L’Italie paie le prix fort pour arriver à convaincre les investisseurs

Elle a placé trois milliards d’euros de titres à cinq ans avec un rendement de 6,3 %, en hausse par rapport à la dernière adjudication
Solenn Poullennec

Le Trésor Italien a remporté une partie. Lui qui avait décidé de maintenir l’émission malgré la flambée des taux la semaine dernière a réussi à placer la quantité maximum de titres à cinq ans qu’il s’était fixée, soit trois milliards d’euros. Le prix payé reste très élevé puisque que le rendement des titres cédés hier était de 6,29%.

«A court terme, le problème n’est pas tant le coût de financement du pays, il est de savoir s’il y a bien des acheteurs de dette italienne», assure Cyril Regnat, stratégiste chez Natixis. De ce point de vue, l’émission est un succès. Alors que les banques européennes se sont délestées de leurs titres italiens ces derniers mois, toutes les obligations ont trouvé preneur hier.
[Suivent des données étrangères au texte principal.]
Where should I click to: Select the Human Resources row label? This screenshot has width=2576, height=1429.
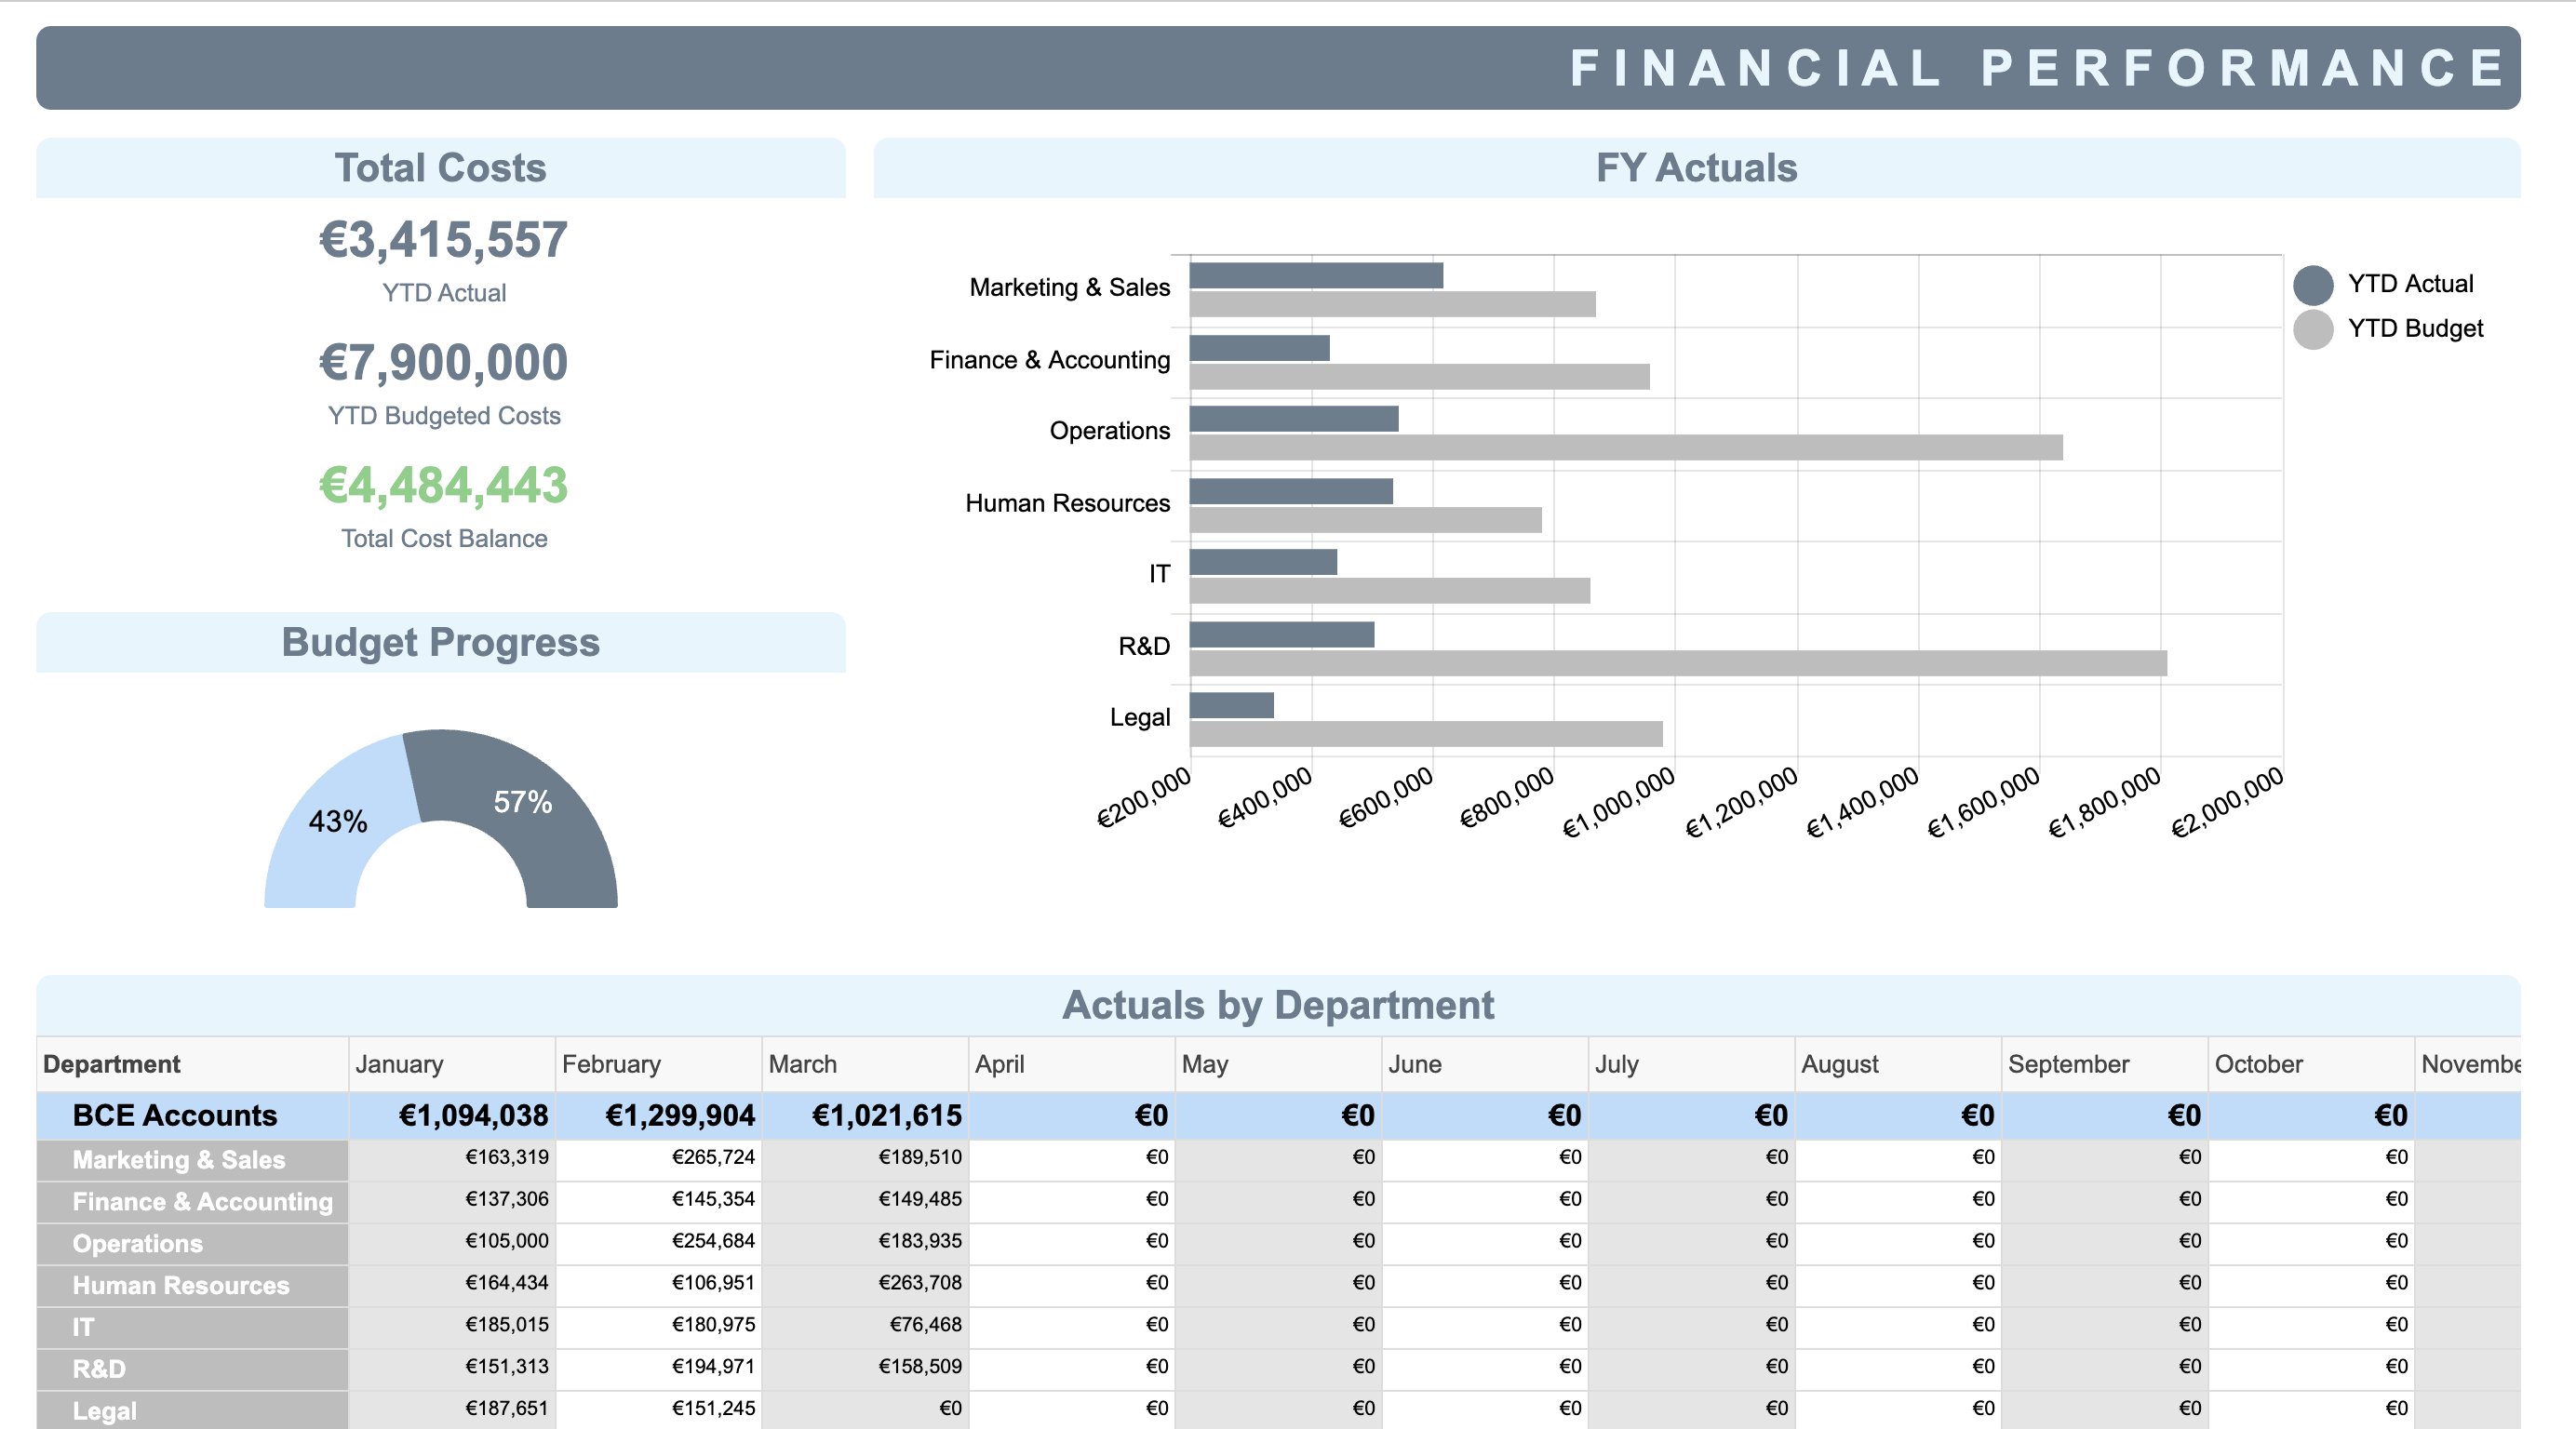pyautogui.click(x=181, y=1285)
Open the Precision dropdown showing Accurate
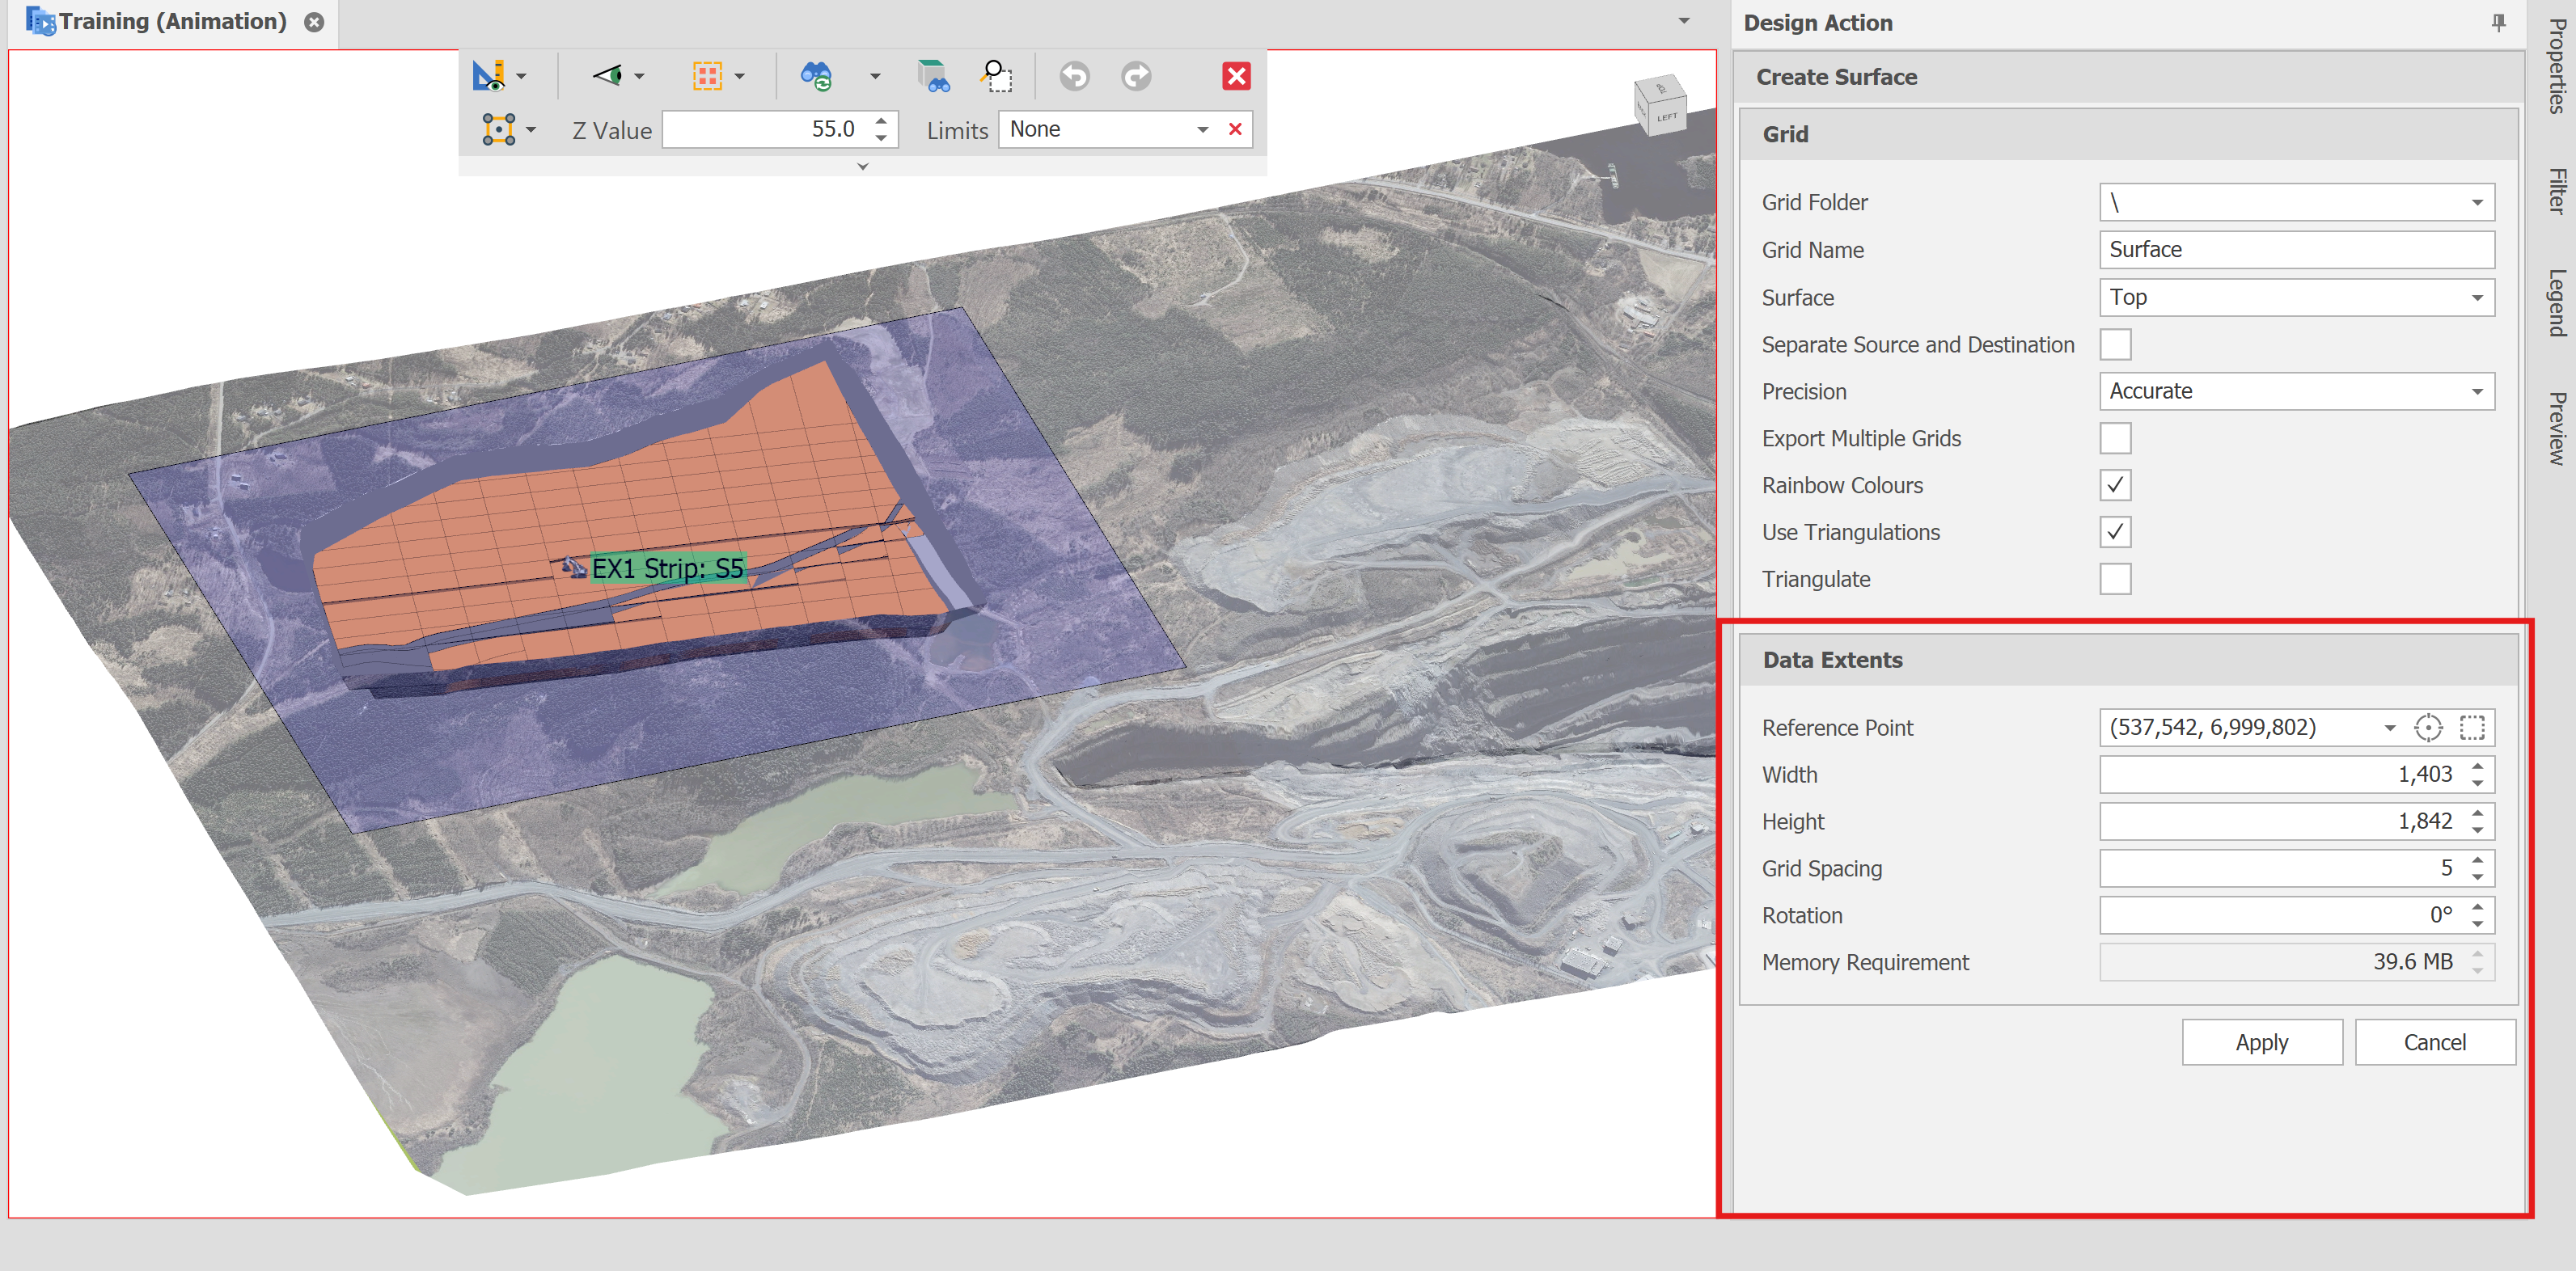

Le ratio de couverture était même de 1,47 contre 1,34 lors de la dernière émission comparable en octobre.

Le rendement reste cependant très élevé par rapport au mois dernier où il était de 5,32%. Après avoir atteint jusqu’à 7,8% la semaine dernière, le taux à cinq ans est redescendu à 6,32% vendredi mais remontait à 6,6% hier après-midi. «C’est peut-être lié à l’absence d’intervention massive de la BCE mais a priori c’est aussi dû à la dégradation générale des conditions de marché», avance Frederik Ducrozet, économiste chez Crédit Agricole CIB.

Le nouveau président du Conseil italien, Mario Monti, devrait faire approuver le gouvernement qui doit succéder à celui de Silvio Berlusconi d’ici à vendredi. «Un gouvernement technocratique devrait avoir plus de chances de faire approuver des réformes structurelles par le parlement […] mais il faudra du temps pour que l’Italie regagne la confiance des marchés», préviennent les analystes de Barclays Capital.